## Aim of the task
Reproduce the data exactly as given, except for any images.

## Supplied data
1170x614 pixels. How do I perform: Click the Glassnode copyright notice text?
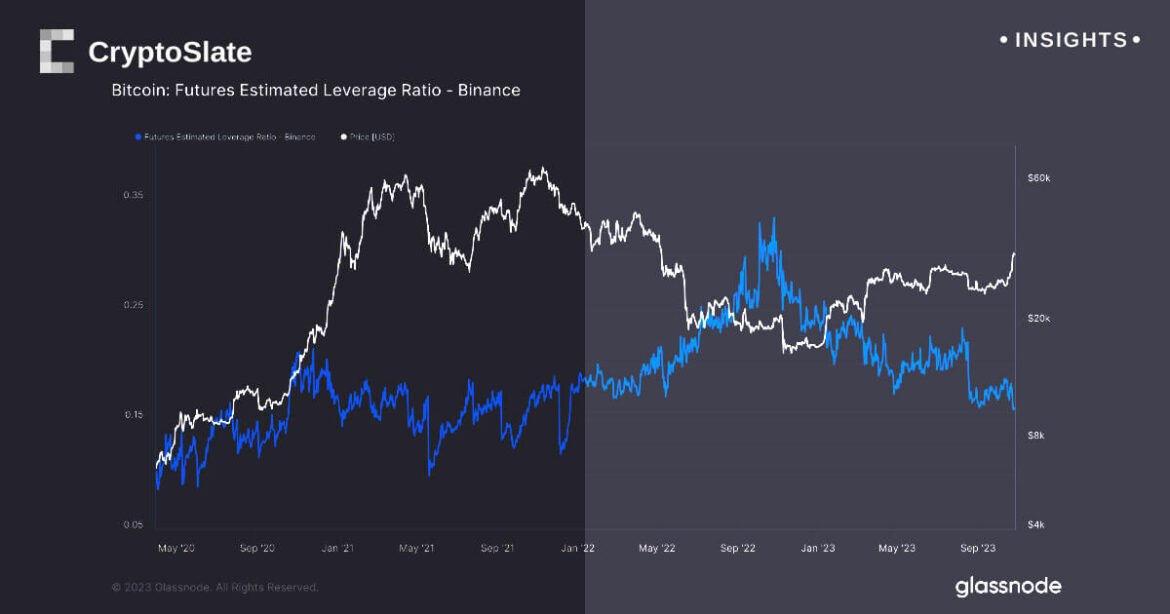click(215, 587)
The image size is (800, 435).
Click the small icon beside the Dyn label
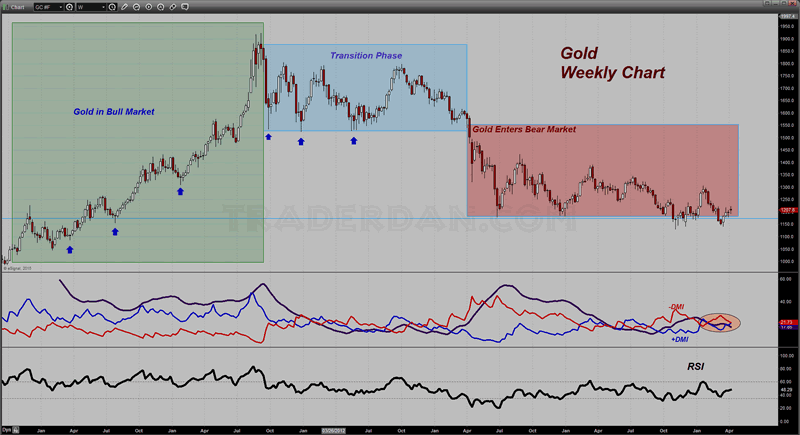click(16, 430)
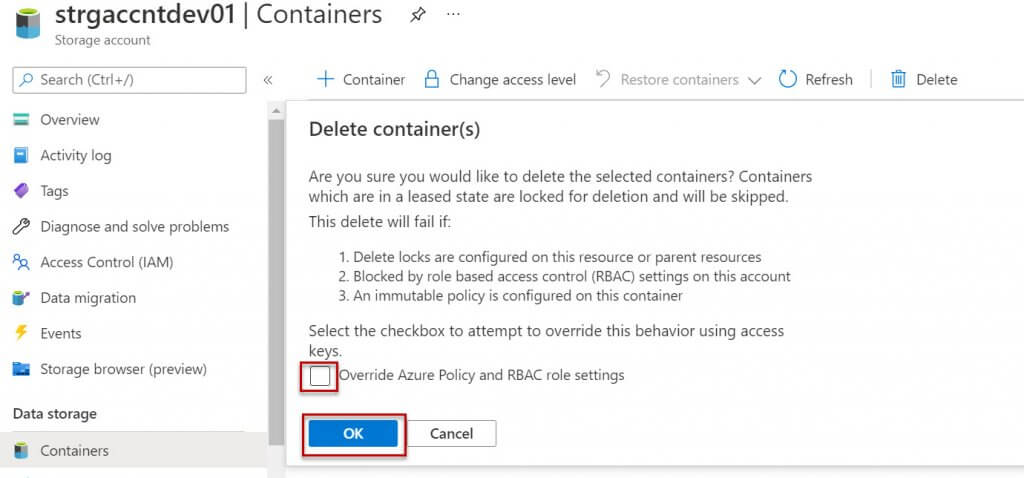The image size is (1024, 478).
Task: Open Diagnose and solve problems
Action: [x=134, y=227]
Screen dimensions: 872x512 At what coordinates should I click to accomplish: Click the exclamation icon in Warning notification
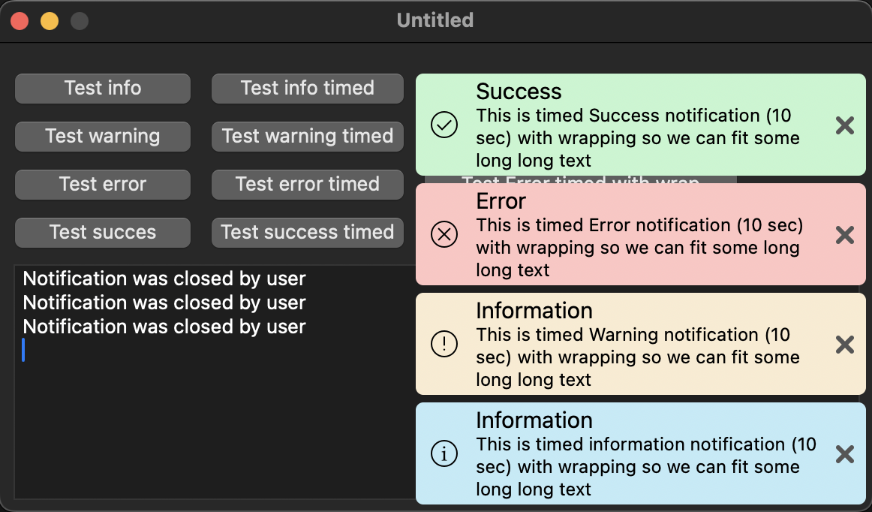(444, 344)
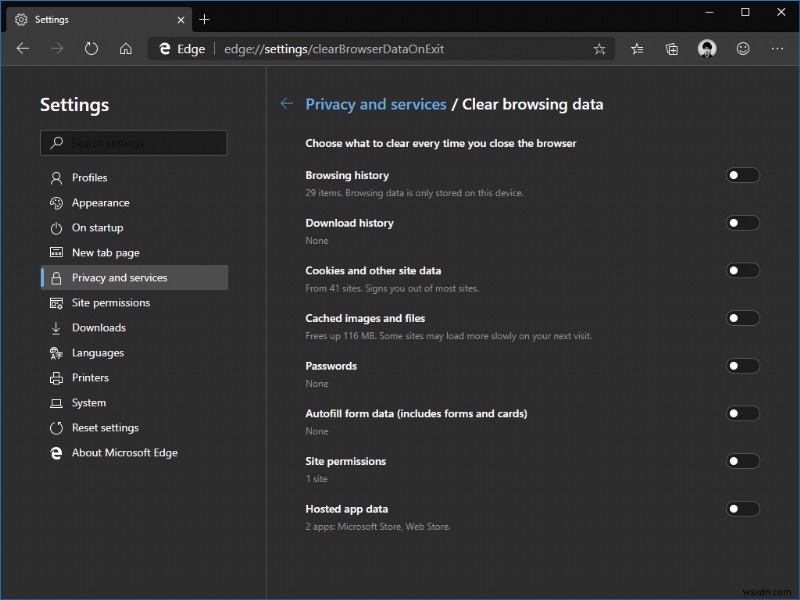
Task: Click the Collections icon in toolbar
Action: pyautogui.click(x=671, y=48)

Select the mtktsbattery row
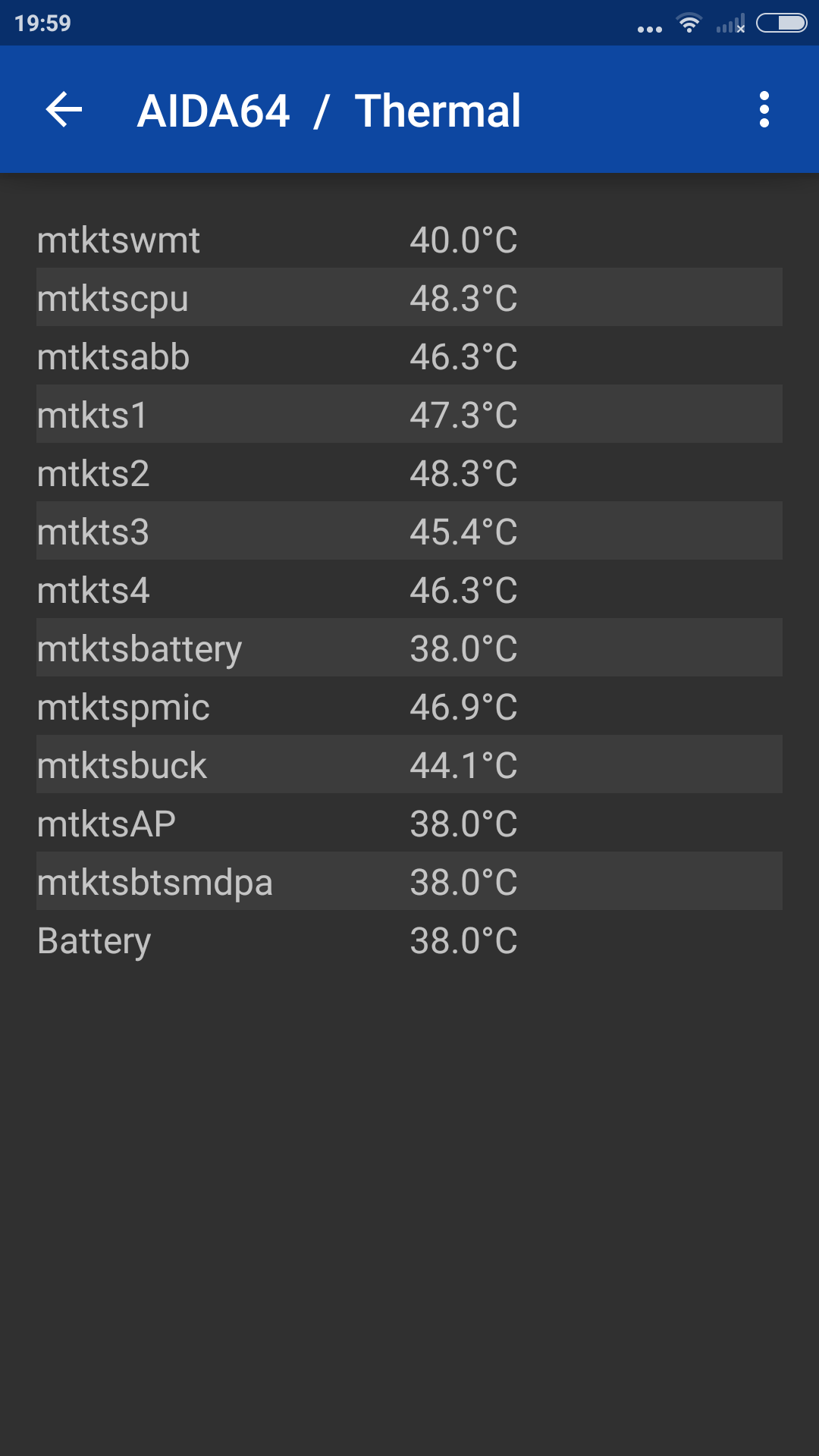pos(410,648)
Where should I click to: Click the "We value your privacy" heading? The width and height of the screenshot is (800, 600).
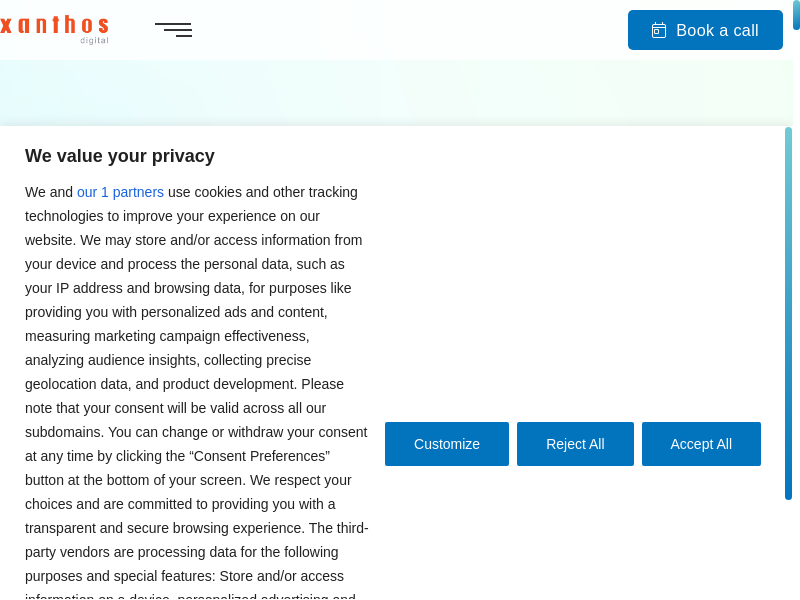(x=120, y=156)
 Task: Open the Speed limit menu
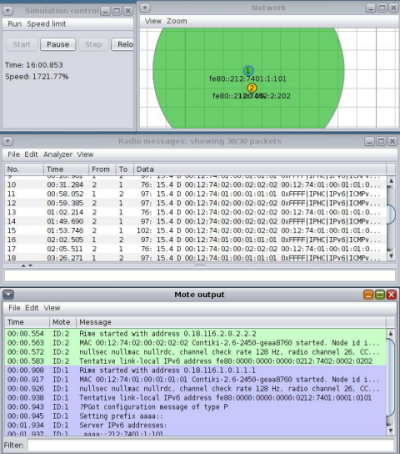[46, 24]

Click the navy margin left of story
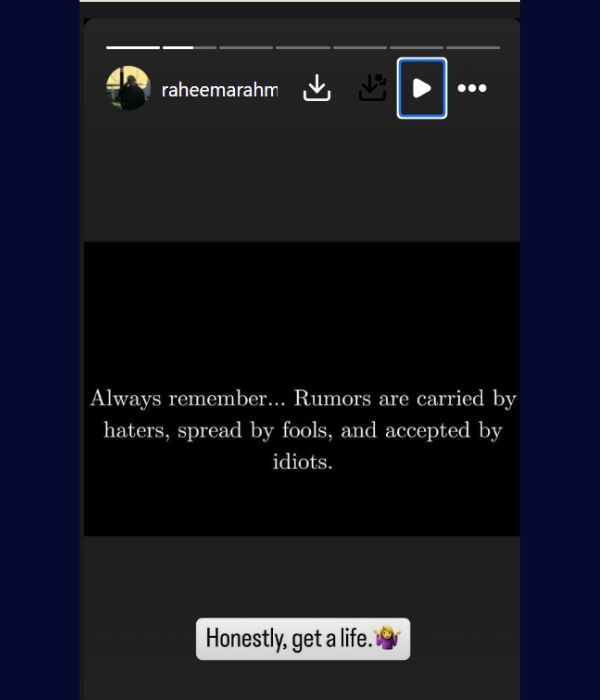pos(40,350)
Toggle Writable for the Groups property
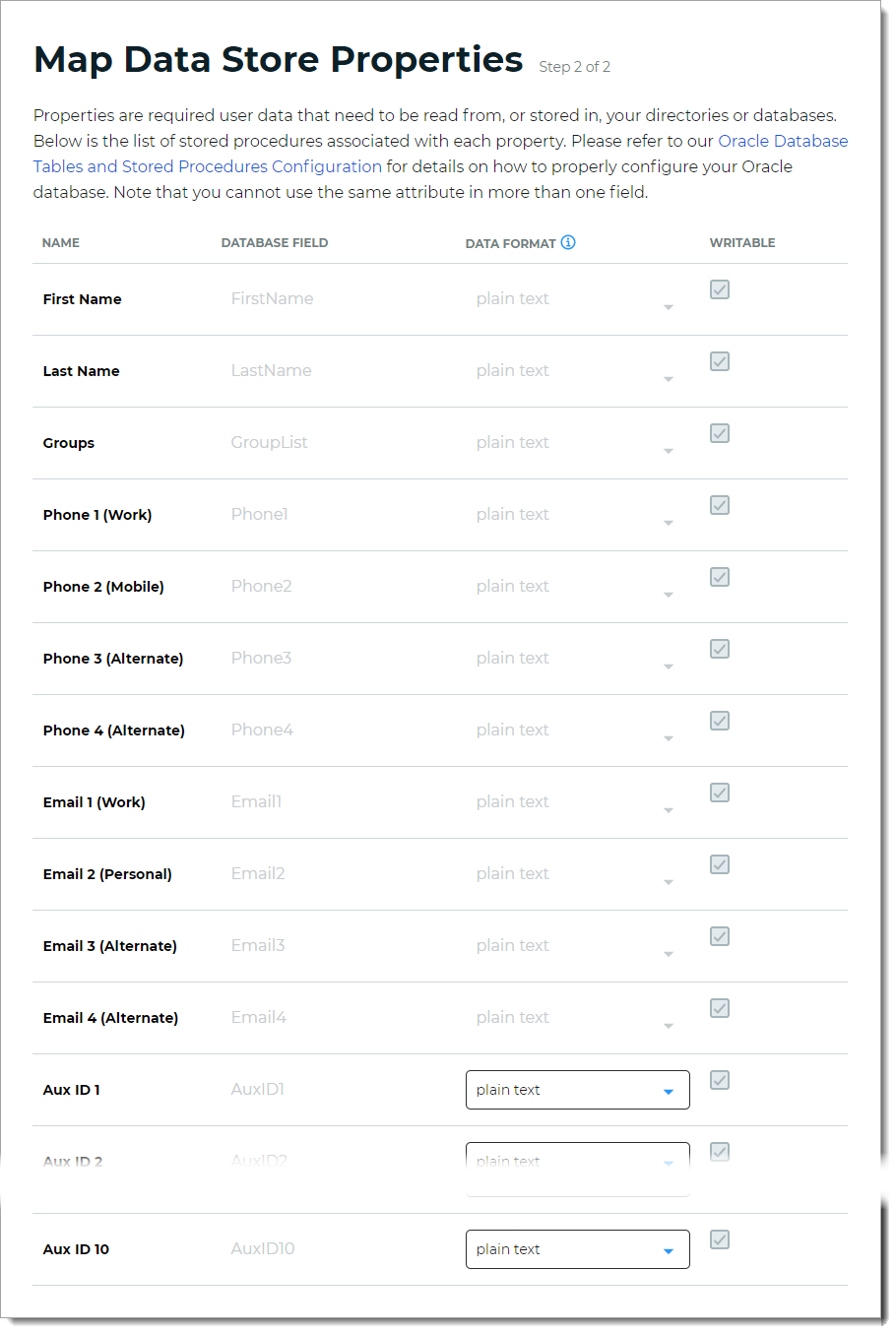 (x=719, y=433)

## Task solution
1170x614 pixels. How do I perform: Click the Glassnode copyright notice text?
click(215, 587)
The image size is (800, 435).
Click the small icon beside the Dyn label
click(16, 430)
The image size is (1024, 478).
Task: Open Diagnose and solve problems
Action: [x=134, y=227]
Screen dimensions: 872x512 At what coordinates should I click to accomplish: Click the exclamation icon in Warning notification
(444, 344)
Task: Click the Collections icon in toolbar
Action: pyautogui.click(x=671, y=48)

Select the mtktsbattery row
pos(410,648)
Where should I click to: Click the "We value your privacy" heading? The width and height of the screenshot is (800, 600).
(x=120, y=156)
 Task: Open the Speed limit menu
[46, 24]

Click the navy margin left of story
pos(40,350)
Toggle Writable for the Groups property
 (x=719, y=433)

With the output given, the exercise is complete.